Preparation of PEG-CBS. Three linear 5, 10, and 20 kDa NHS ester PEGs (5NHS, 10NHS, and 20NHS) were used to modify human CBS40 and yeast tyCBS in a variable molar excess of PEG to CBS subunit as indicated in the figure. Newly generated functional analogs of pegtibatinase were compared to a previously evaluated unmodified CBS45 and its PEGylated version OT-58 (also known as pegtibatinase). (A) Unmodified enzymes and their PEGylated conjugates were resolved on a 10 % Miniprotein TGX SDS-PAGE (10 μg/lane) and stained with Safe Stain (Invitrogen) according to manufacturer's recommendation. The arrow points to subunits of unmodified enzymes, while the bracket encompasses the region where their PEGylated conjugates migrated. (B) Unmodified enzymes and their PEGylated conjugates were assayed using radiometric CBS activity assay and compared. Bars represent average from four separate measurements and error bars designate SEMs. Asterisks (∗ = p < 0.05) designate a significantly increased CBS specific activity of tyCBS compared to CBS45.

Fig. 4

Evaluation of the thiol-based reductants in I278T mice.
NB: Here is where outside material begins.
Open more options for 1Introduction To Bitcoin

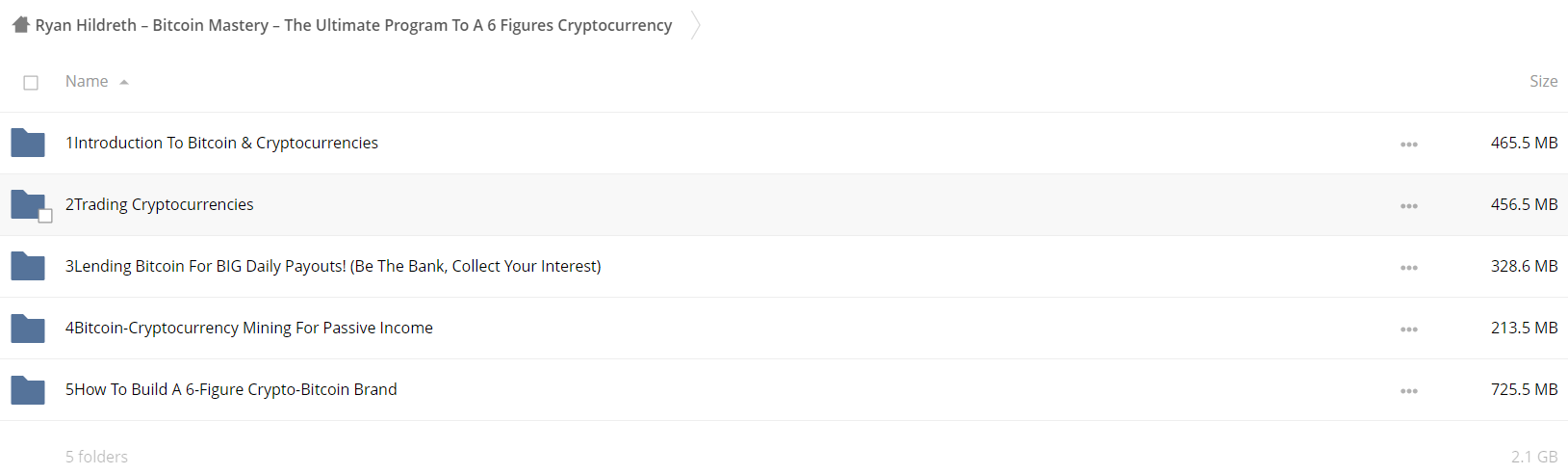tap(1409, 145)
Four I278T mouse cohorts (n = 6–8 each) were acclimated to the amino acid-defined diet containing 0.4 % Met and received vehicle (PBS, black), NAC (purple), MESNA (lime) or CA (blue) alone and after a washout period received the same in combination with PEG-CBS as described in detail in the main text. The orange circles and purple squares denote administration days of PBS or reductants via intraperitoneal injections and PEG-CBS via subcutaneous injections, respectively. (A) Schematics of a mouse study. Plasma tHcy (B), tCys (C), Cth (D), methionine (E), serine (F) and SAM/SAH ratio (G). Color-coded asterisks denote significance (∗ = p < 0.05).

Fig. 5

Distribution of plasma Hcy fractions during evaluation of thiol-based reductants in I278T mice. Plots display relative proportions of protein-bound (light brown) and protein-unbound (light blue) Hcy of plasma tHcy pool (representing 100 %) at the baseline (D10), after the treatment with thiol-based reductants (D17) and after the co-administration of PEG-CBS and thiol-based reductants (D31) in I278T cohorts designated as PBS (control), NAC, MESNA and CA. Black numbers within and above the bars correspond to average concentrations in protein-bound/unbound Hcy and plasma tHcy, respectively. Red color and arrows designate a change in relative proportion of protein-bound versus protein-unbound plasma Hcy with a significance of the change (∗ = p < 0.05).